+++ DATA UNDER STUDY +++
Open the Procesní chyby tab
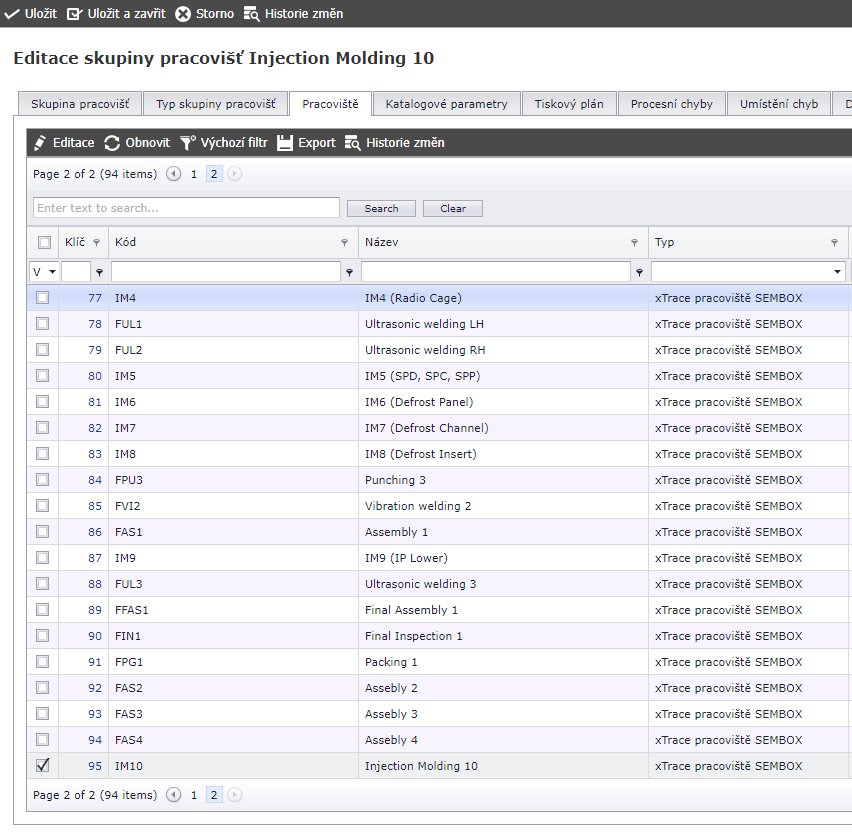 [671, 104]
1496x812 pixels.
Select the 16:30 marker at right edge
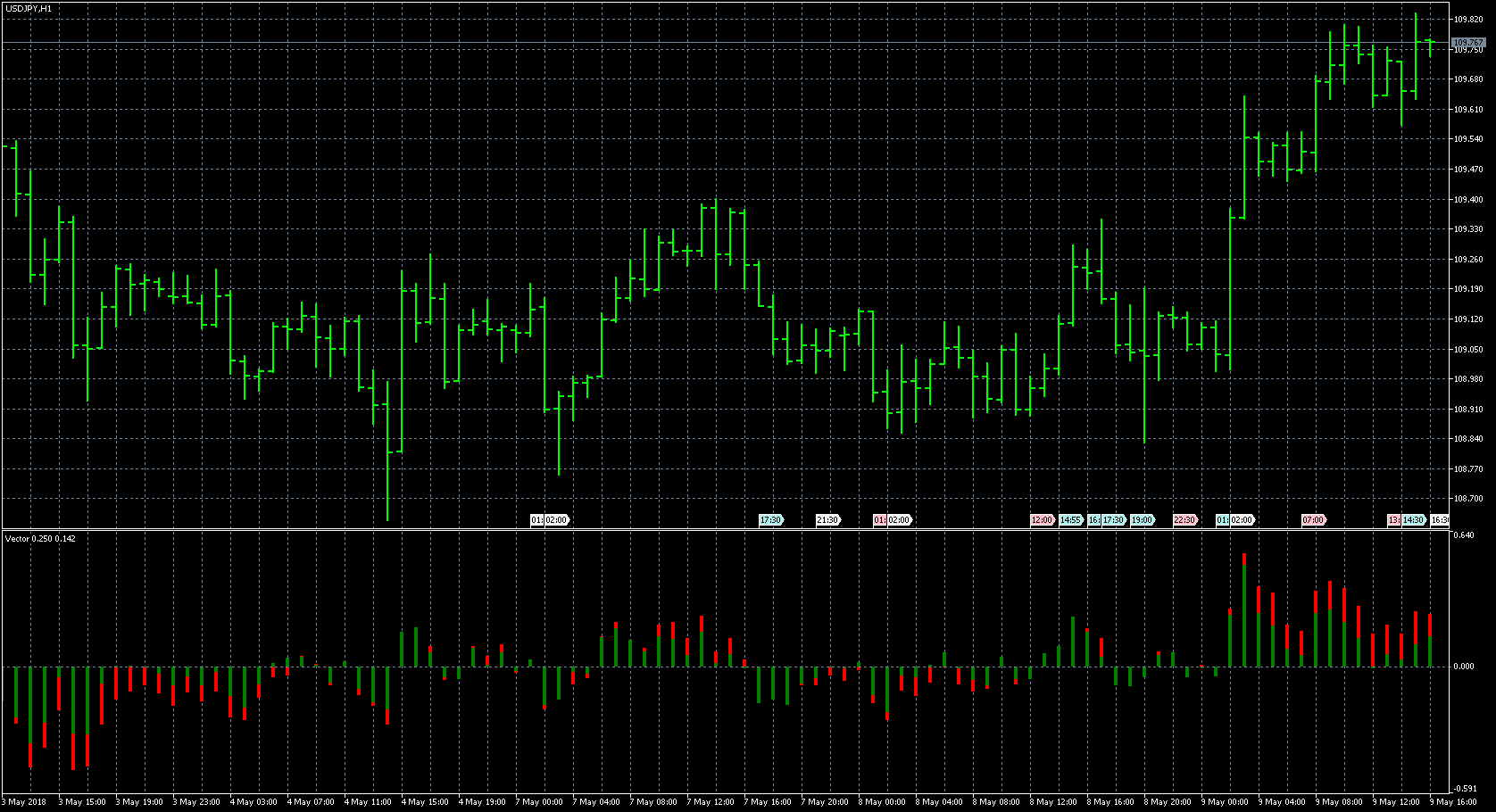tap(1439, 520)
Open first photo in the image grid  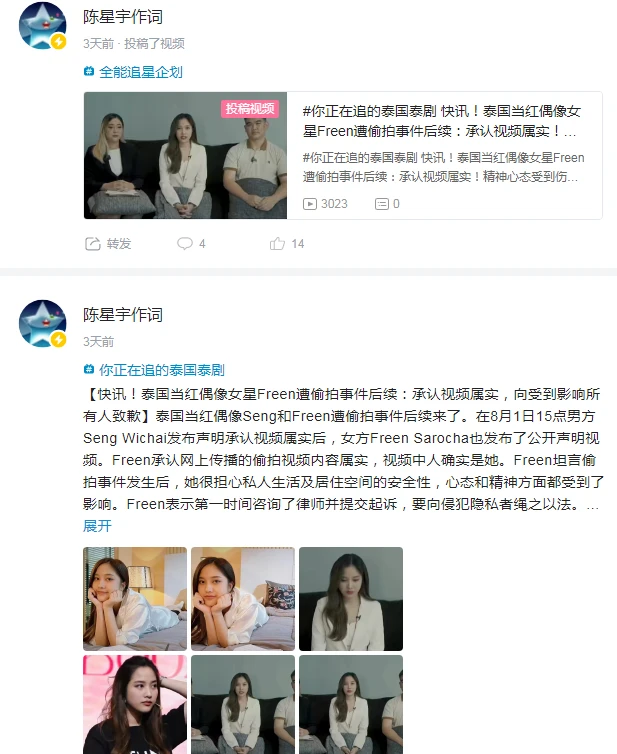135,599
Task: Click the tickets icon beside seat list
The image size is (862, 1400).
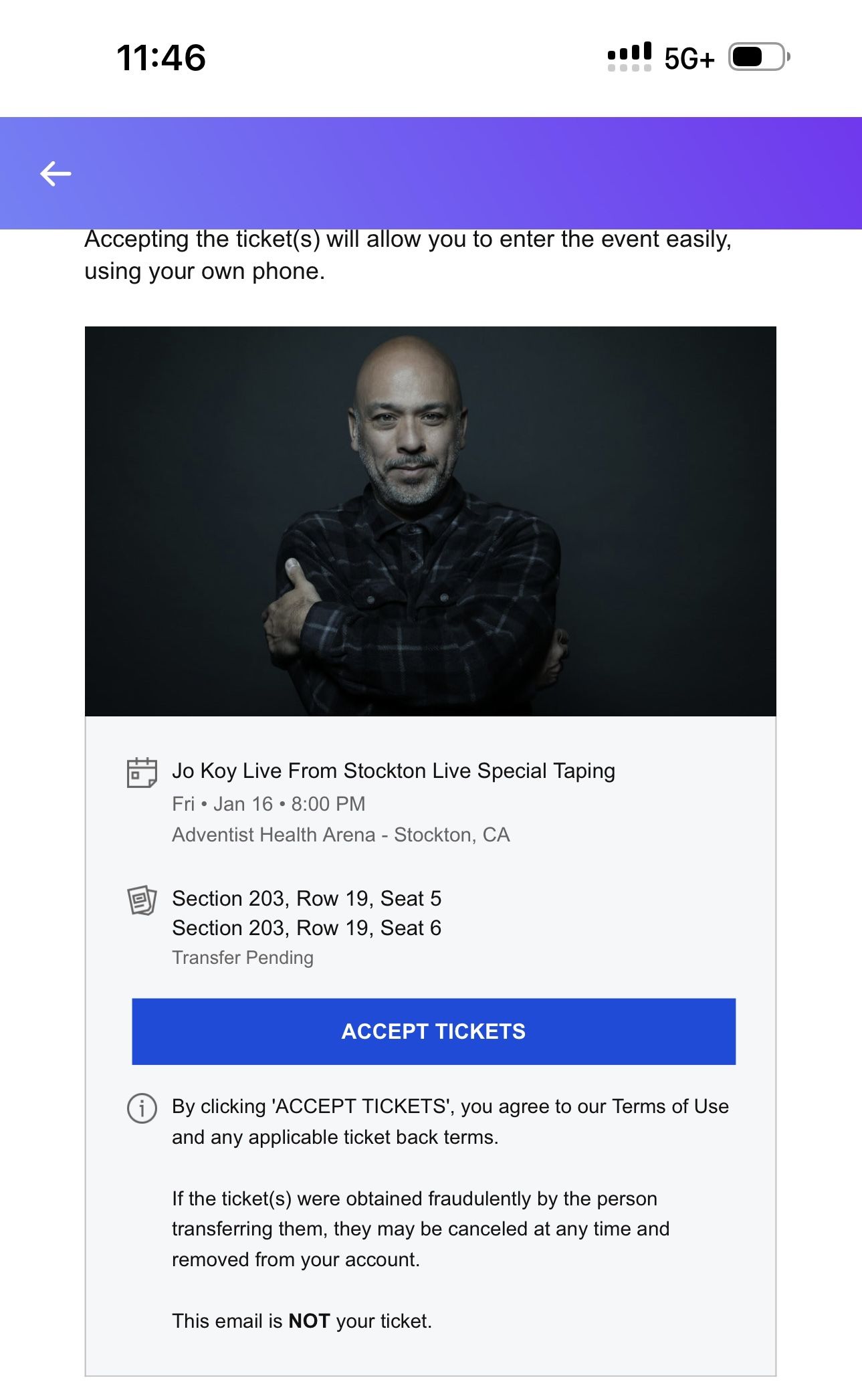Action: (142, 900)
+++
TASK GOAL: Each line from the one that contains "Task: Click the tickets icon beside seat list" through the end of the records should be restated exactly; include both end lines and leave any pictures out.

EXERCISE RESULT:
Task: Click the tickets icon beside seat list
The image size is (862, 1400).
Action: (142, 900)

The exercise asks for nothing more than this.